Stone inclinó la cabeza a uno y otro lado, intentando determinar las ilustraciones de instrumentos del Munro Kerr (tijeras de Smellie, cranioclasto de Braun, cefalotribo de Jardine) que se correspondían con los objetos que manipulaba. Aunque aquel instrumental era sólo pariente lejano del que figuraba en el manual, estaba claramente diseñado para el mismo propósito siniestro.

A continuación asió el óvalo del cuero cabelludo de mi hermano con unas pinzas de Jacobs.

—¡Te veo en las profundidades, criatura excavadora! Maldito seas por torturar a Mary —masculló y pasó a cortar la piel entre las pinzas con las tijeras, instante en que inició al intruso en el dolor.

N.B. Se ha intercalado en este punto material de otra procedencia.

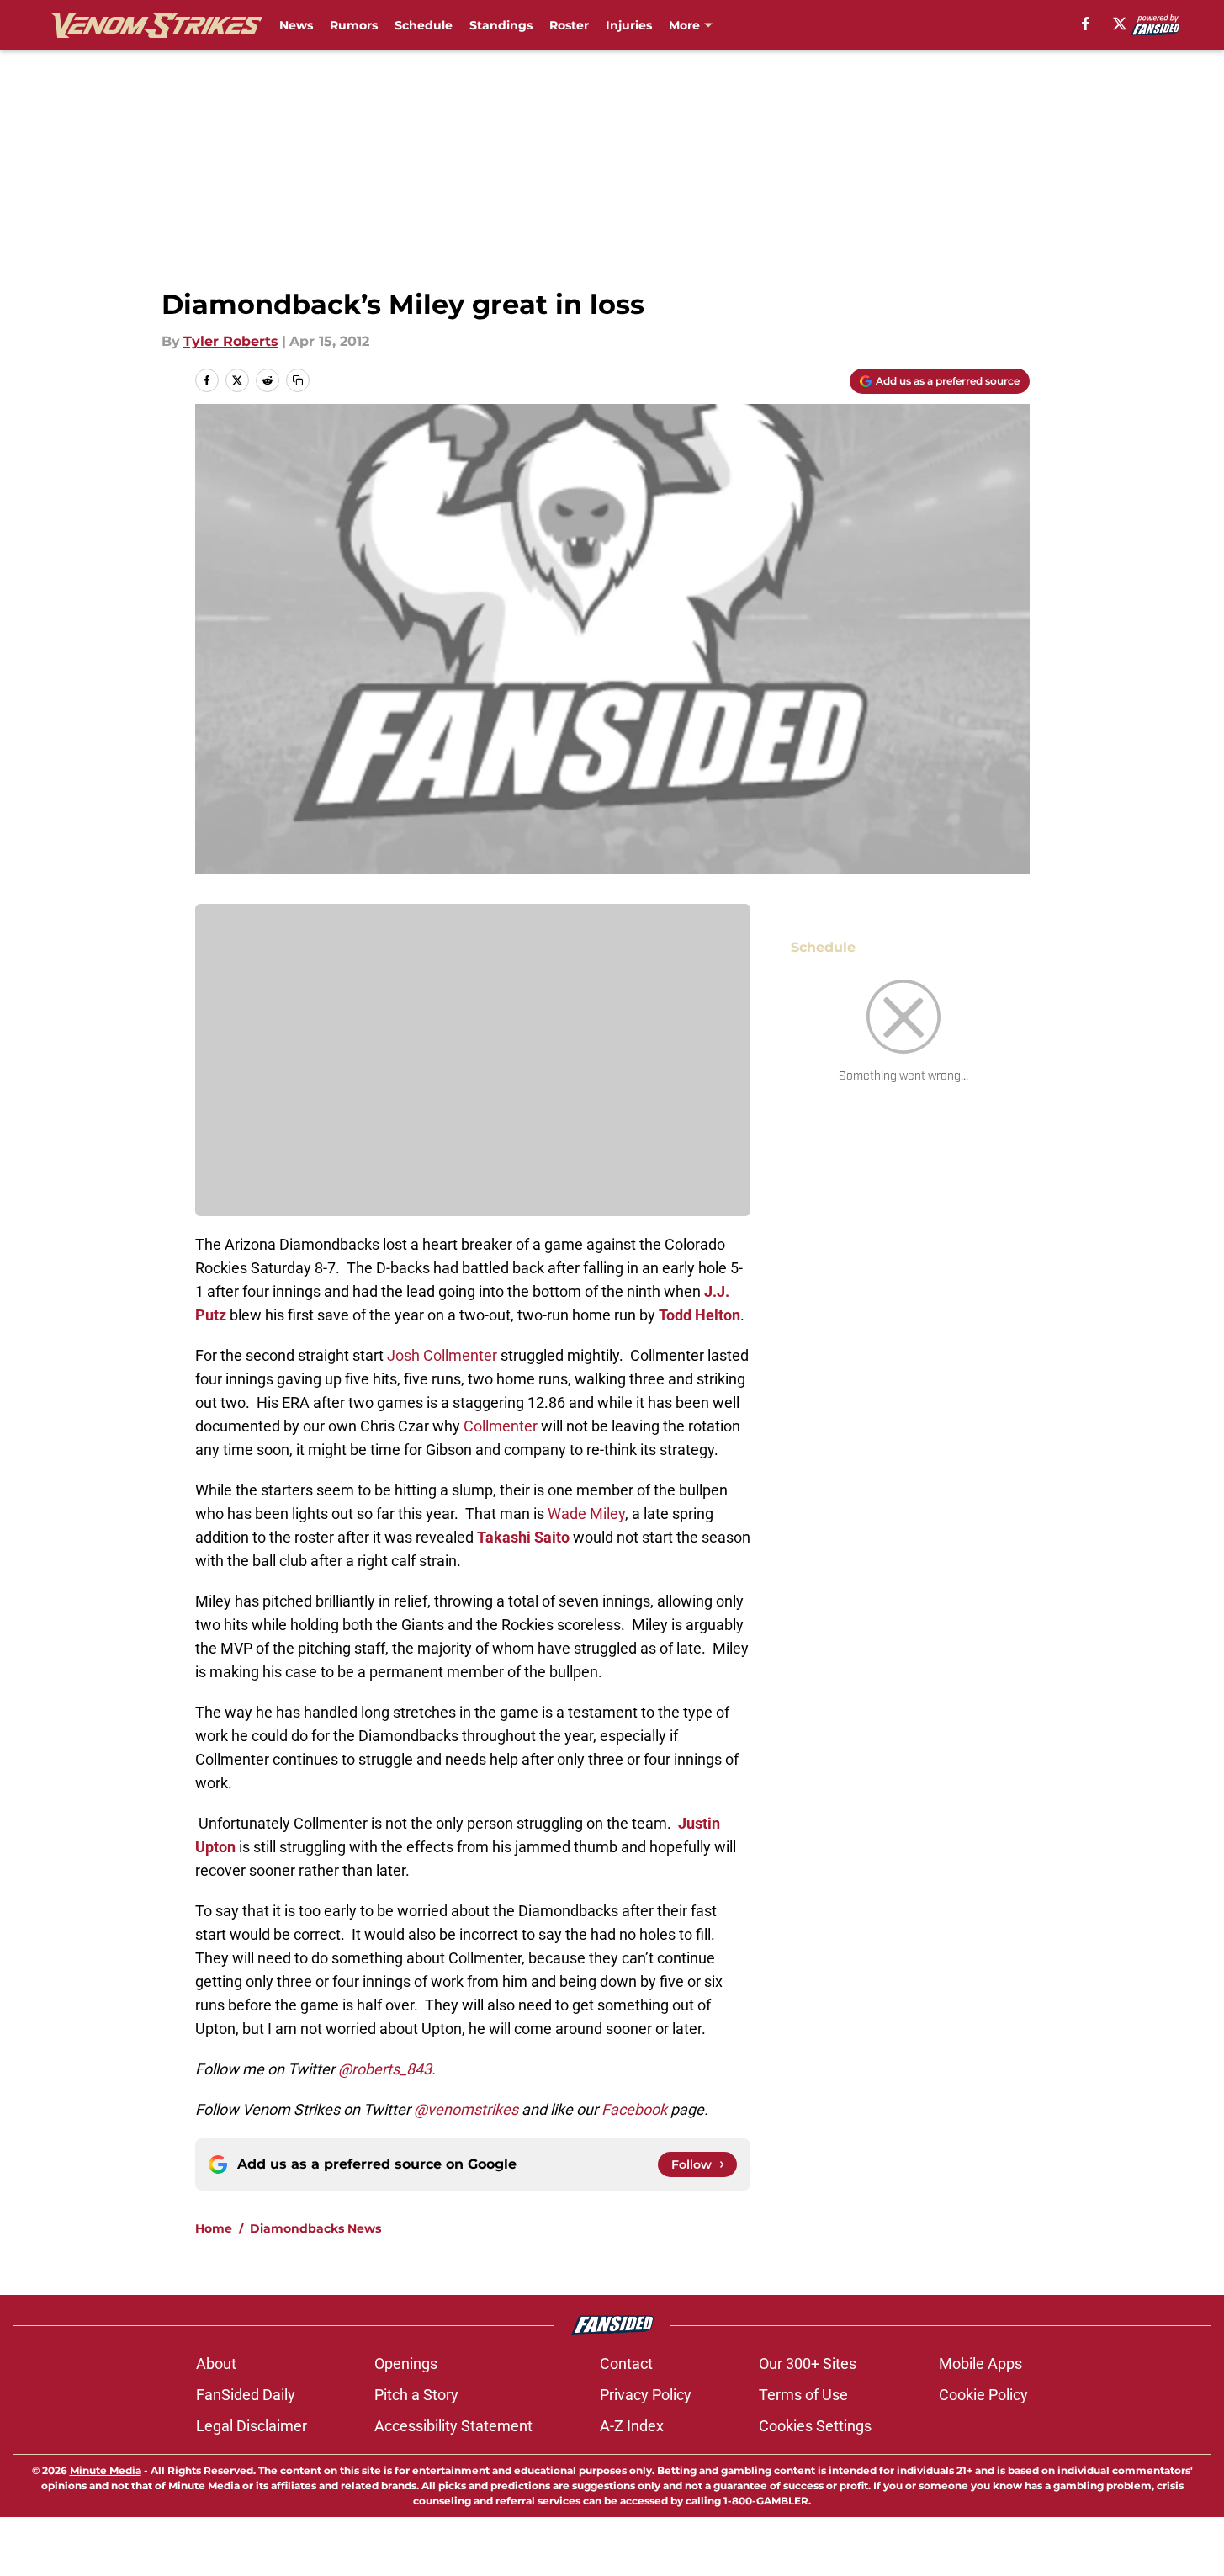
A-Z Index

El paso siguiente fue intentar colocar el cefalotribo (el rompe-cráneo) en la cabeza. Este espantoso instrumento medieval constaba de tres piezas: la del centro era una lanza destinada a clavarse en el cerebro y practicar así una gran abertura en el cráneo, que estaba flanqueada por dos estructuras tipo fórceps para sujetar el cráneo. Una vez colocadas en su sitio las tres piezas, sus extremos se engranaban formando un solo mango con las correspondientes hendiduras para los dedos. Stone podría apretar y sujetar el cráneo de modo que no se soltase. ¡Y fuera con el intruso!

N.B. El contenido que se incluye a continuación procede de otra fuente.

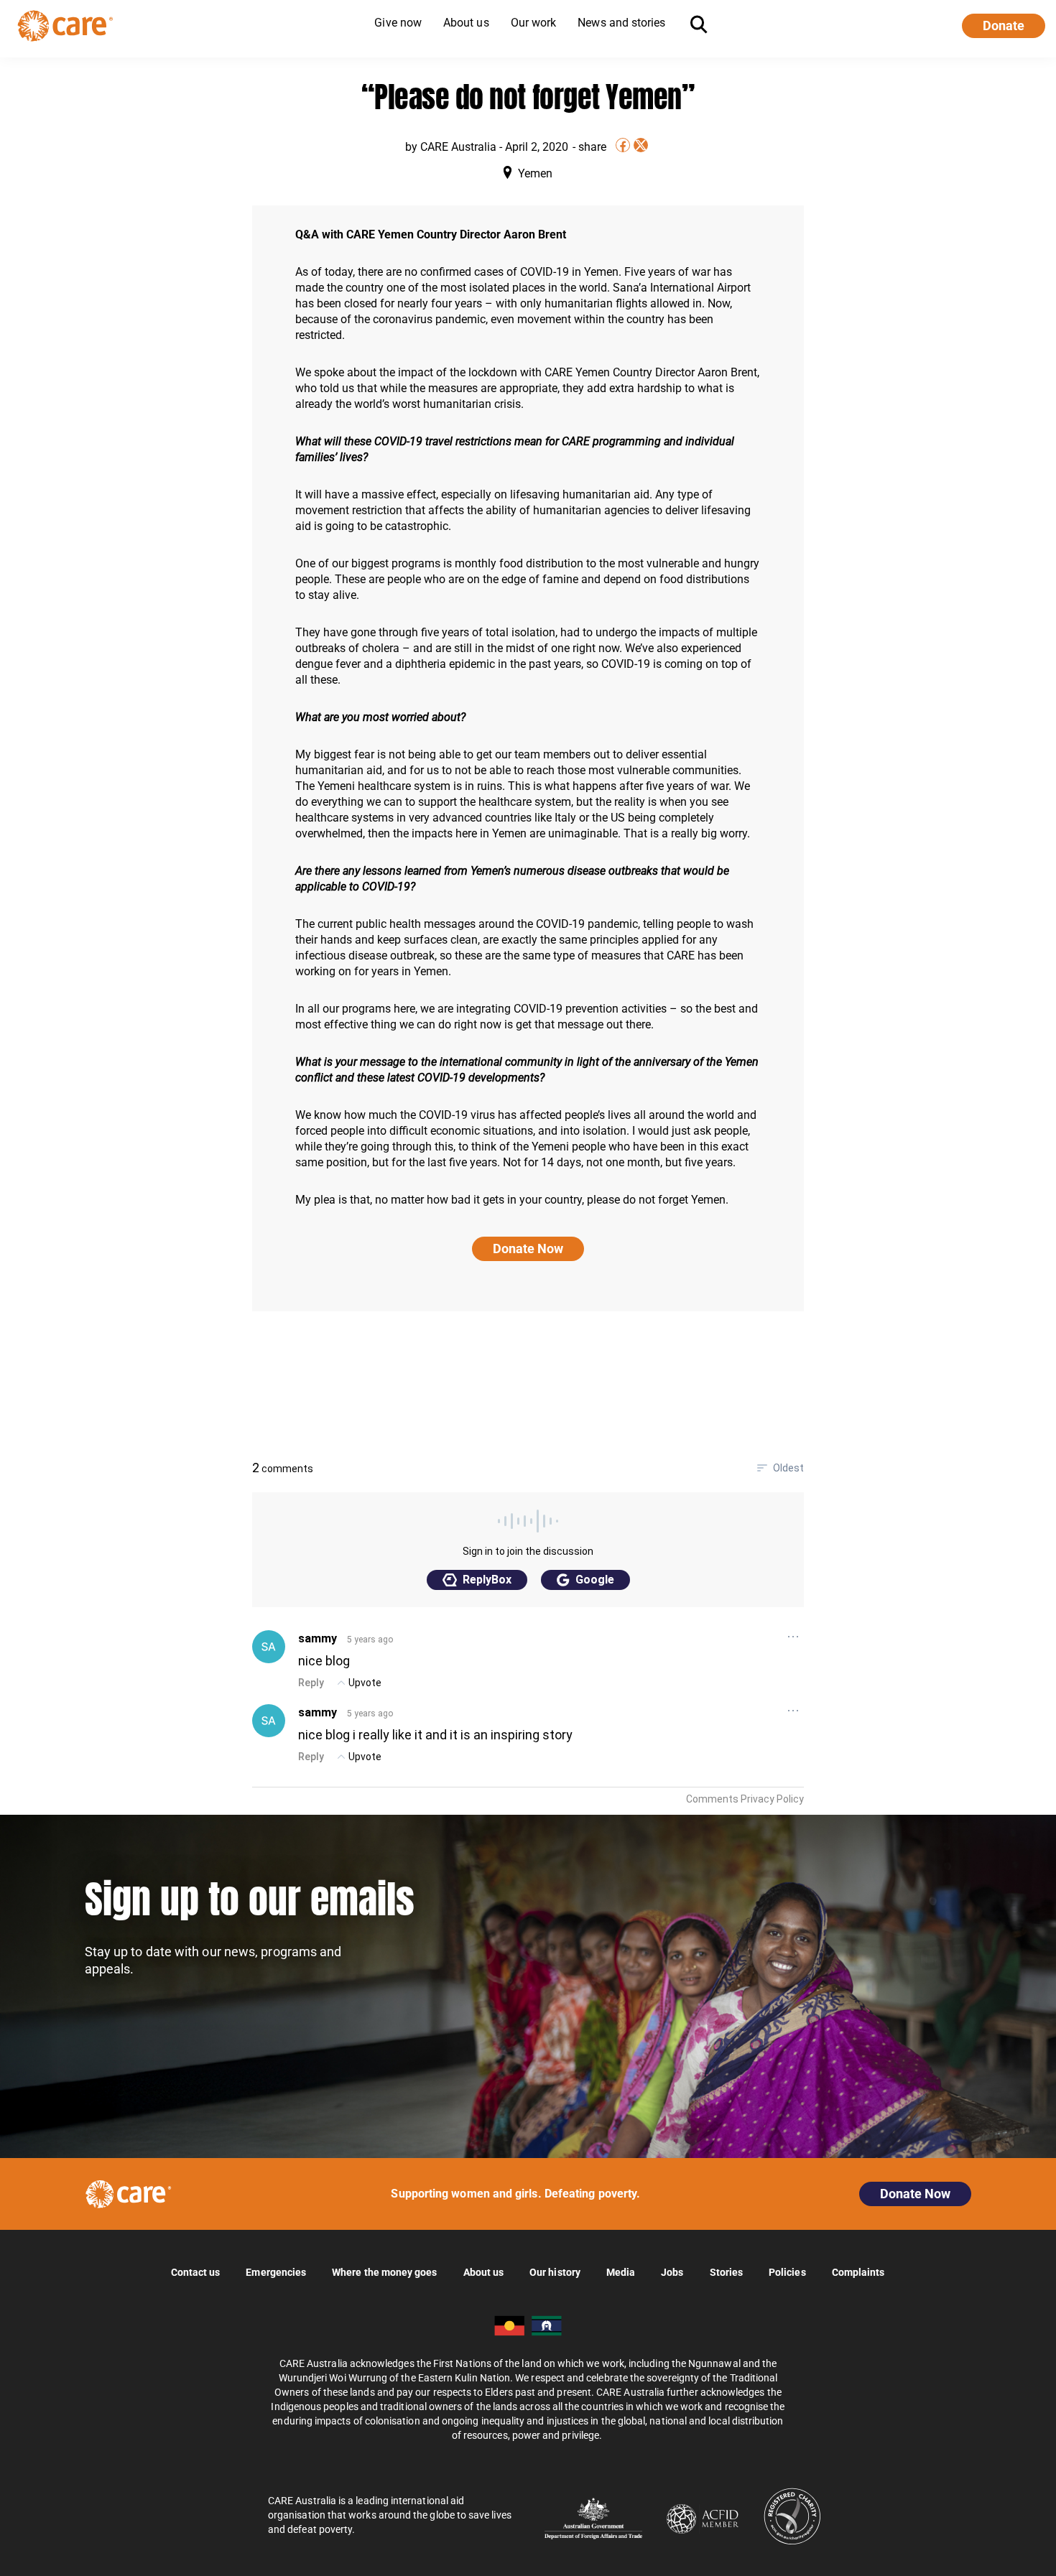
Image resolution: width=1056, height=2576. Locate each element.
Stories (727, 2271)
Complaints (858, 2271)
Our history (554, 2271)
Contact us (196, 2271)
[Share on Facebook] (623, 145)
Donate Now (528, 1248)
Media (620, 2271)
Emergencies (276, 2271)
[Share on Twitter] (641, 145)
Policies (787, 2271)
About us (483, 2271)
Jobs (672, 2271)
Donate (1003, 25)
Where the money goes (384, 2271)
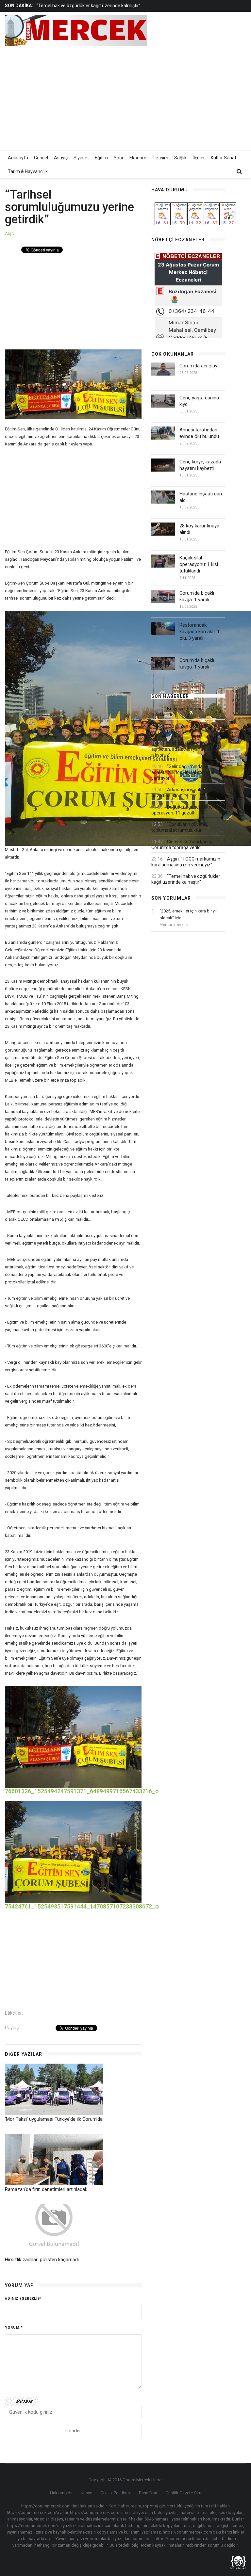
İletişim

Aunque en el quirófano hacía fresco, el sudor le caía de la frente a los ojos y le mojaba la mascarilla.

Intentó clavar la lanza.

(El niño, mi hermano Shiva, a salvo durante ocho meses pero sufriendo ya el corte de las tijeras en el cuero cabelludo, gritó en el útero. Tiré de él hacia lugar seguro mientras la lanza resbalaba en el cráneo).

Stone decidió entonces que sería más fácil aplicar primero las piezas externas del cefalotribo, estirar después la cabeza e insertar a continuación la lanza. Le sudaban las manos en aquel espacio agobiante. La enfermera jefe se estremeció al pensar en el daño que podría causar en los tejidos de la parturienta y en el niño al encajar aquella pieza por detrás de las orejas para tener el cráneo bien sujeto, como creía él. La mujer estaba a punto de desmayarse. «El deber de la enfermera es ayudar al médico y anticiparse a todas sus necesidades», pensó. ¿Acaso no era eso lo que ella misma enseñaba a las estudiantes en prácticas? Pero era un error absoluto, completo, y no sabía cómo empezar a dar la vuelta al asunto. Lamentaba haber desempolvado aquellos instrumentos. Un ginecólogo humanitario los había inventado pensando en madres que se hallaban en las situaciones más desesperadas, no en médicos enloquecidos. Un necio con un instrumento sigue siendo un necio. Los instrumentos en manos de Stone se habían apoderado de él y pensaban por él. La enfermera jefe sabía que de aquello no podía resultar nada bueno.